(Stored records)
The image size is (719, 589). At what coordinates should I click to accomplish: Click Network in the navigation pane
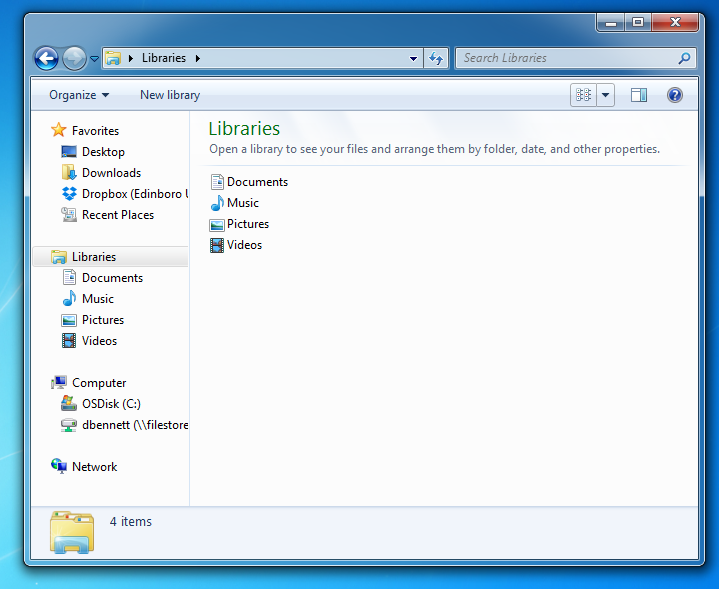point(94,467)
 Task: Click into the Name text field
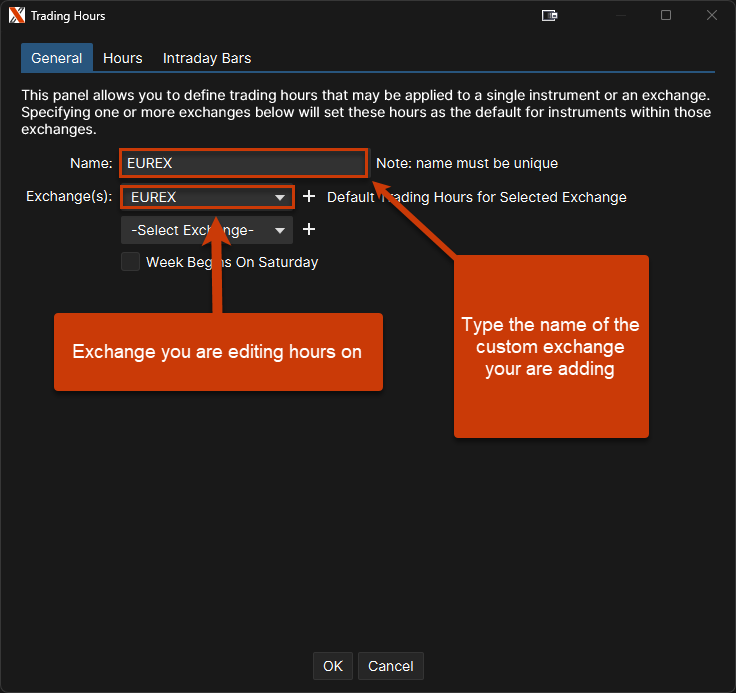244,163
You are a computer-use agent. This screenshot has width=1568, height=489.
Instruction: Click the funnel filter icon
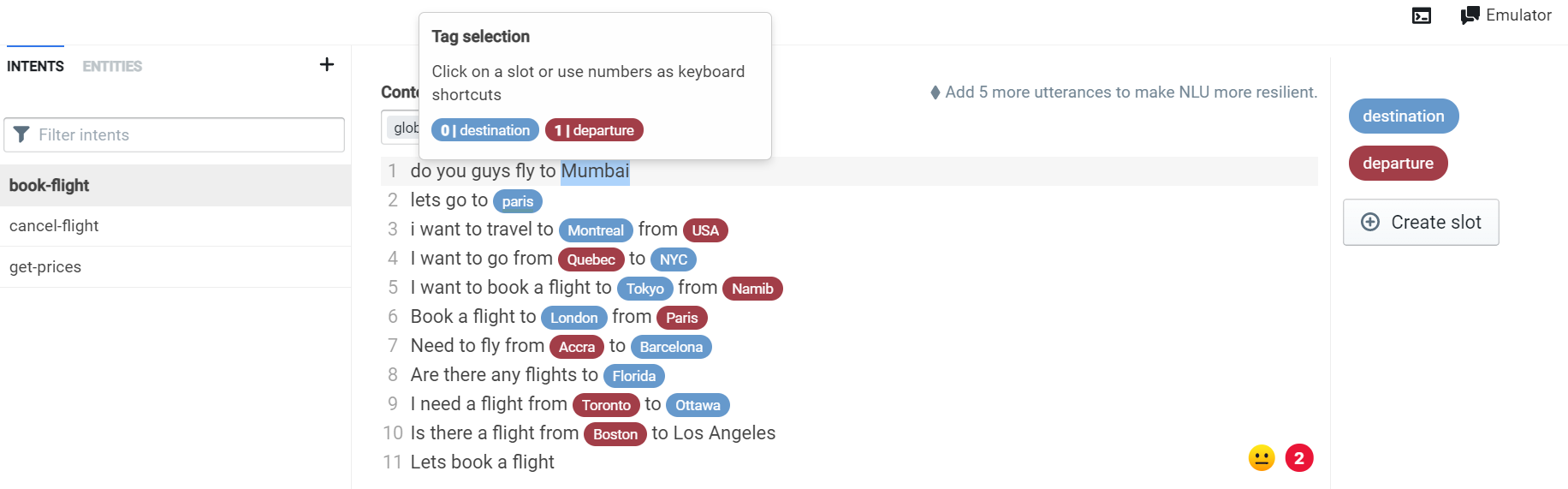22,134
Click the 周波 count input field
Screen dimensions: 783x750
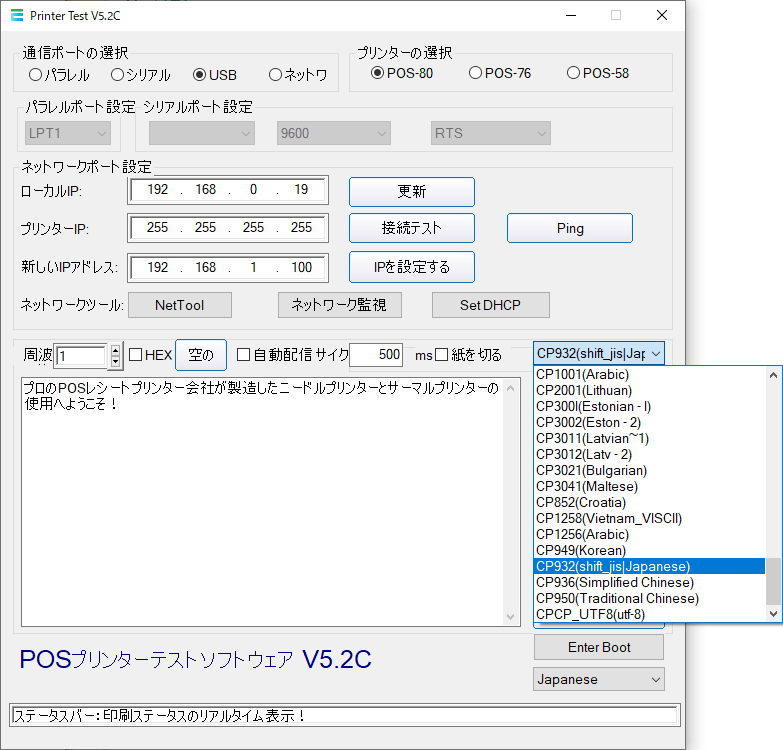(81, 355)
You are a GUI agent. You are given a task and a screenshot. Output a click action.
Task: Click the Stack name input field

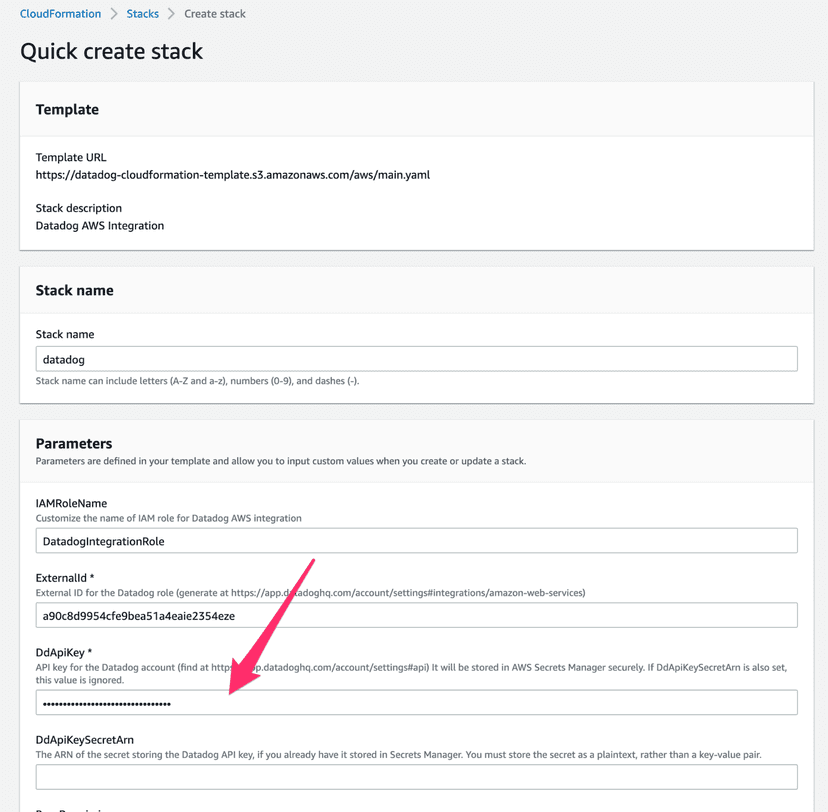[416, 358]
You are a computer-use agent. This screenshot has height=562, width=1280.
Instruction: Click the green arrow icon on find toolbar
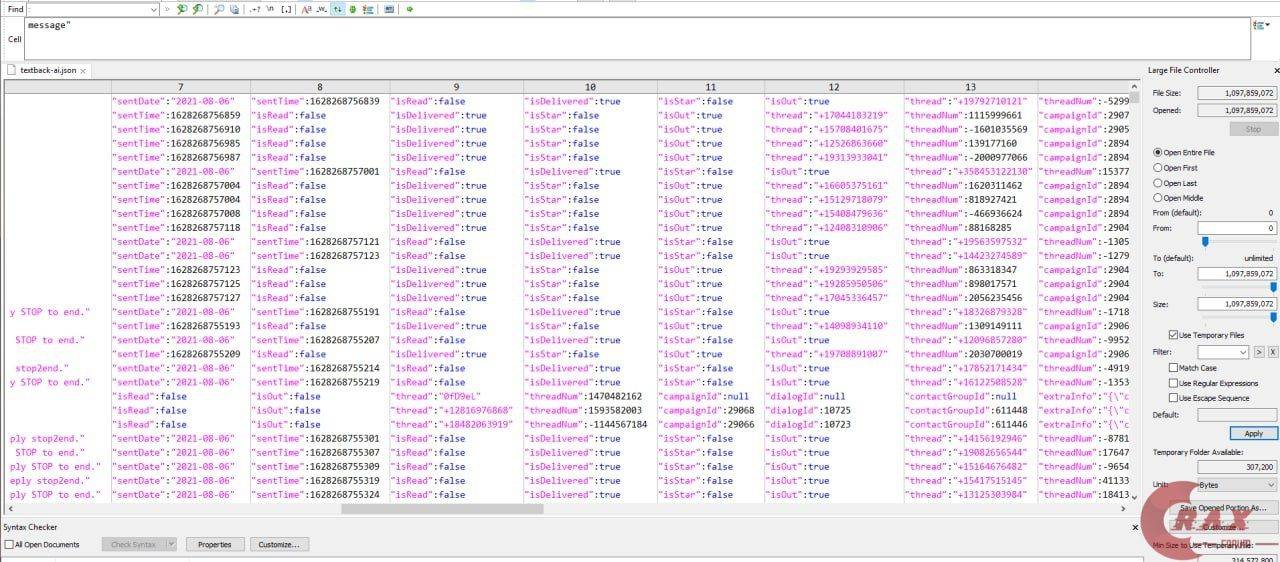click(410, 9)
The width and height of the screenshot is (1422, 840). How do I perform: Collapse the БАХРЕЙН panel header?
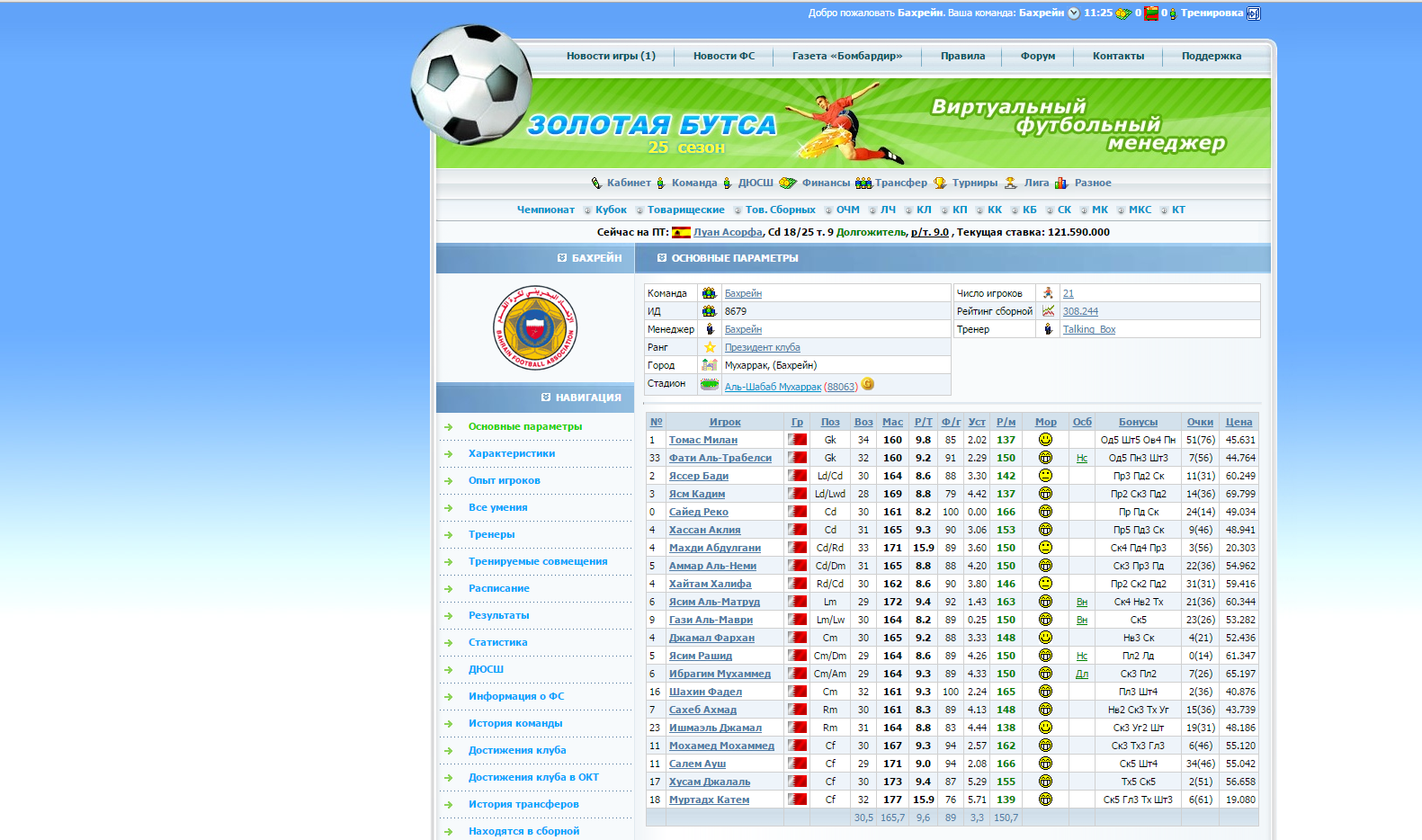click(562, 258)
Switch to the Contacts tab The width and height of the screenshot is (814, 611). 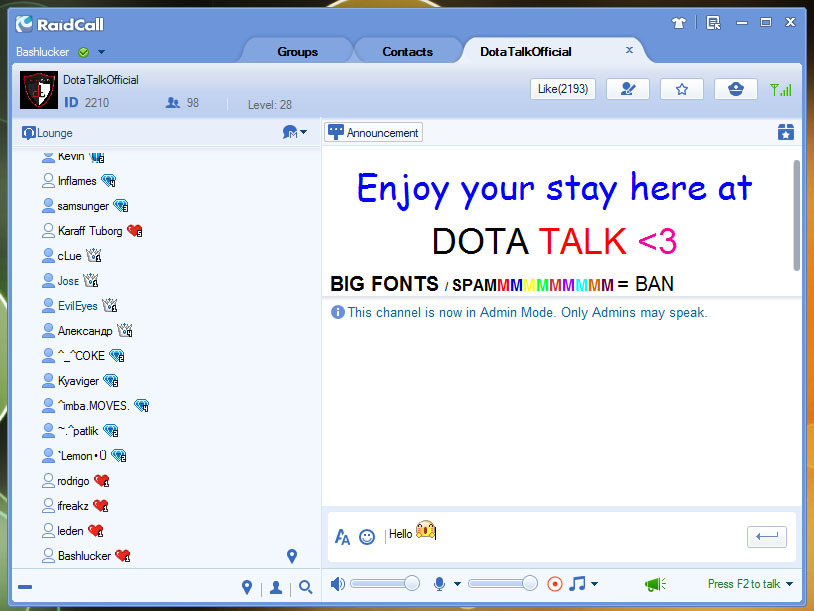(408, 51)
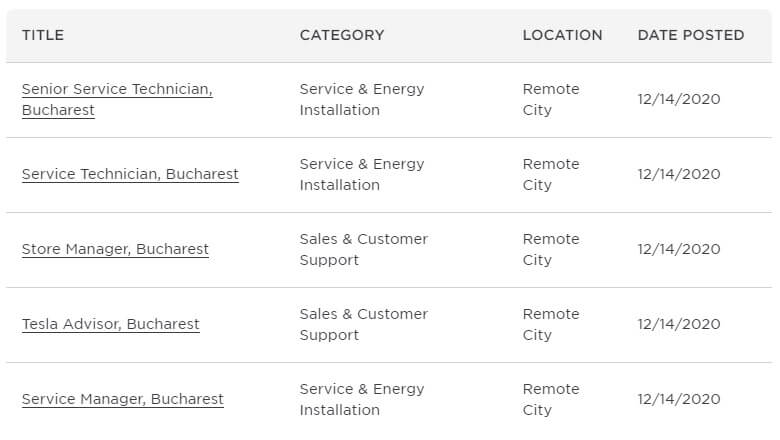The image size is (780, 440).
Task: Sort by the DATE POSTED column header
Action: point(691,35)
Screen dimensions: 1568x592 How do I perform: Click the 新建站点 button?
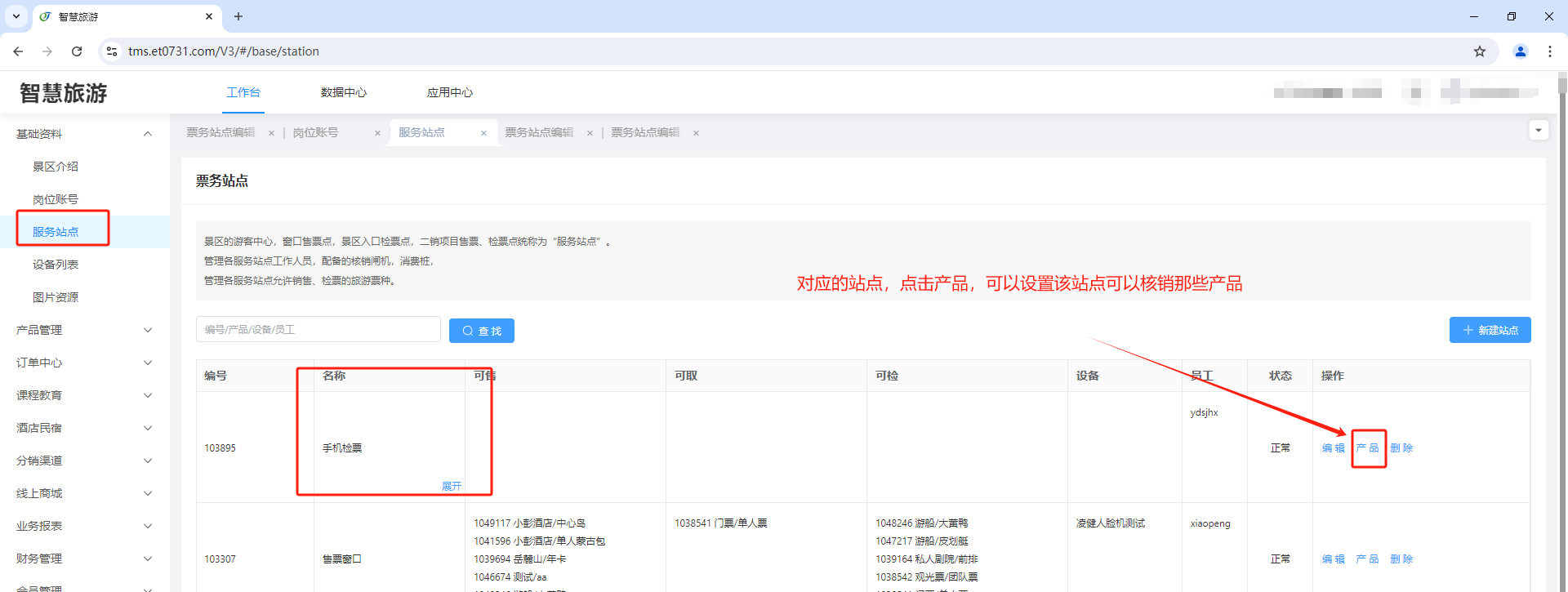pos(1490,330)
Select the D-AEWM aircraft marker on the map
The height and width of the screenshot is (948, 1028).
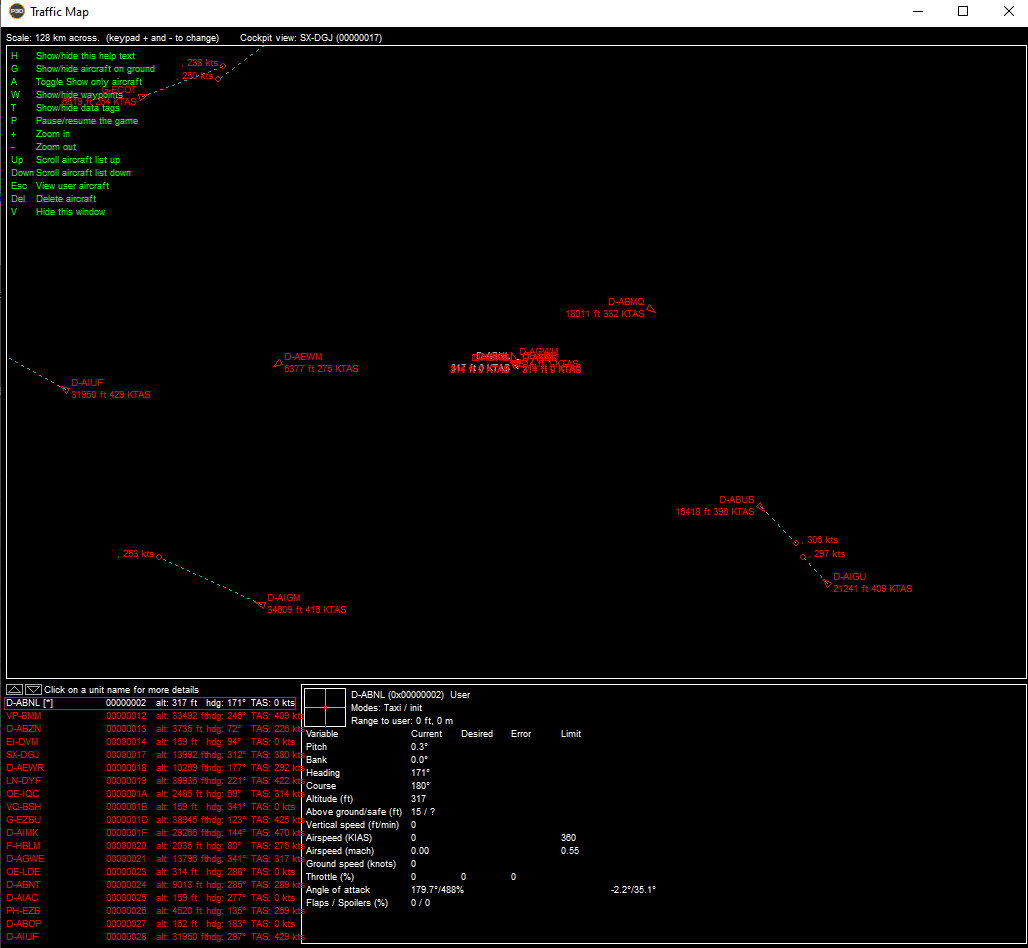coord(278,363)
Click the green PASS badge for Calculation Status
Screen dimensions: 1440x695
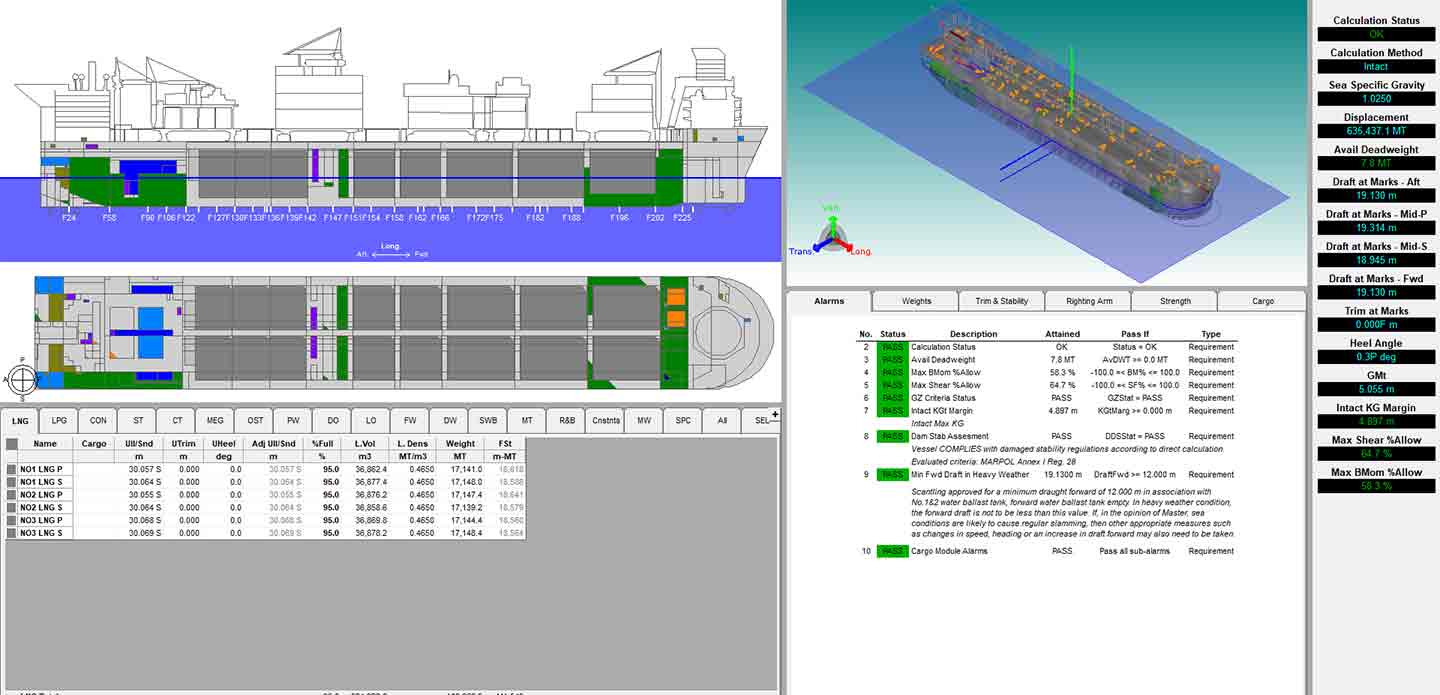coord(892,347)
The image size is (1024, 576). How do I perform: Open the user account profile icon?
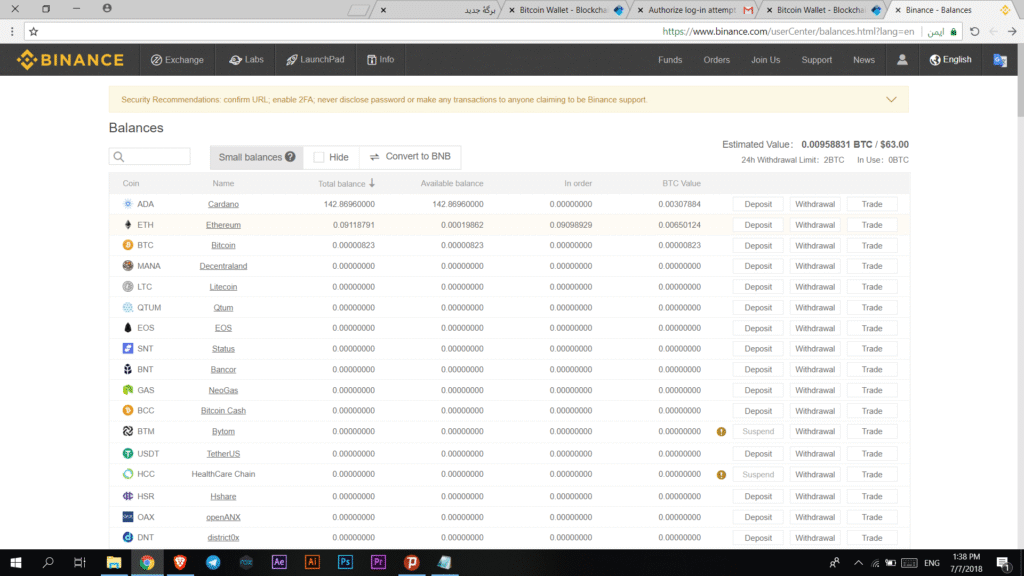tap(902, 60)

* **EXERCISE OBJECTIVE**:
When copying from the data above, begin at the line containing "Click the 周波 count input field" and end at the line containing "has height=562, width=1280."; return those lines exactly and leave all pictures behind.

* **EXERCISE OUTPUT**:
Click the 周波 count input field
Screen dimensions: 783x750
(81, 355)
You are a GUI agent. You are given a task and a screenshot. Output a click action.
Task: Click the Stack name input field

[416, 358]
You are a computer-use agent. This screenshot has height=562, width=1280.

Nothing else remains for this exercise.